Physically, the BLK247 is similar to an elongated dome camera, with the LIDAR scanner contained in the dome and cameras around its base. It contains the following sensors/cameras:

  • Dual-axis LIDAR scanner (360° x 240°), two 360° scans per second, 30m range (60m diameter)
  • Two 12MP 180° panoramic cameras, stitched to produce a 360° view
  • Four VGA thermal cameras

Leica also plans to release a version, sans thermal, LIDAR and visible cameras only.

Object Detection AI

The BLK247 uses on-board AI to detect people, using LIDAR, visible, and thermal cameras in parallel for detection. It uses its AI to determine valid alarms across the sensors/ cameras. Unlike typical camera analytics and AI, LIDAR uses three dimensions to analyze these objects, which could improve accuracy by estimating the volume of objects, which provides an additional “filter” to ensure they are valid (e.g., sunlight, shadows, wind, debris).

Currently, the BLK247 includes people detection and left/removed object detection, but Leica plans to introduce the detection of other objects (such as vehicles and animals) in the future.

European-Developed / Non-China Manufacturing

Leica emphasized that the BLK247 hardware and software was developed in Europe and are not manufactured in China.

VMS Integrations Planned

Leica is currently developing integrations to VMSes, as well as adding ONVIF conformance for BLK247 video streams. VMS integrations will include video streams as well as sensor readouts and/or AI events. No release date for VMS integration was given.

The BLK247 currently integrates with Czech startup TacticAware’s Accur8vision 3D security software, which integrates LIDAR along with visible and thermal cameras to show devices on a 3D rendered map (below).

Pricing And Channel

The BLK247 has an MSRP of €15,000 – ~$16,350 USD. Leica plans to release it through their existing channel, including online, at a minimum advertised price, as well as through integrators, with dealer discounts.

Potential Advantages Versus Analytics

Leica’s main claim against typical analytics is improved accuracy due to three dimensional, volumetric detection. Where video analytics “see” only a flat projection of a person, vehicle, or other objects, the BLK247 may approximate its volume and filter alarms accordingly. This could eliminate alerts from things like shadows, branches, and raindrops which regularly trigger many analytics.

Leica also points out that this three-dimensional detection gives it advantages in object left behind and removed detection, as they may detect the suspected object’s volume to further confirm its presence, where cameras only recognize it visibly. Object left behind/removed analytics have historically performed very poorly.

Finally, LIDAR detection does not require light, either visible or infrared, so it does not suffer from poor lighting, weak IR illumination, overexposure, noise, etc.

Disadvantages Versus Analytics

However, the BLK247 is very expensive compared to even premium analytic cameras, such as Avigilon’s H5A or Bosch’s IVA models. For the price of a single BLK247, users may likely purchase 12-15 analytic cameras. Further, given that the BLK247 includes only fisheye panoramic visible cameras, users will likely still need to install separate cameras for higher quality identifying details, further driving cost of the BLK247.

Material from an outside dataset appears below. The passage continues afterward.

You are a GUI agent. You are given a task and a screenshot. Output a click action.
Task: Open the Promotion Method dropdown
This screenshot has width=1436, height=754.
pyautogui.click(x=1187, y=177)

Additionally, Leica’s detection range is limited to ~30m, relatively short compared to many analytics which may detect as low as 5-10 PPF across a wide FOV, detecting subjects at 200’+ in our tests (see Camera Analytics Shootout). This makes the BLK247 expensive to deploy in very wide areas.

Finally, given the increase in better performing AI/analytic cameras, such as Avigilon’s H5A, Bosch IVA, or even Dahua’s low cost Analytics+, which already suffer from few false alarms, users may not find the BLK247’s potential increased accuracy worth the significant price premium.

Compared to Other LIDARs

Over the past few years, a few LIDAR developers have marketed to video surveillance, though they offered their LIDAR alone, requiring integration with existing cameras.

On the plus side for those LIDARs, they are less expensive (though still not cheap at ~$5,000). On the negative side, they require integration and are not as turn-key as the Leica solution.

How well they work is a major question. We have not tested any LIDAR yet so we cannot make claims here.


The BLK247 is an interesting entrant with some potential advantages versus typical analytics, especially in high-end applications such as airports (where abandoned object detection is desirable) or critical infrastructure (such as railways, where objects on tracks or in tunnels require costly shutdowns).

However, its price is likely to be prohibitive in most applications where lower cost AI/analytic cameras may perform many of the same functions.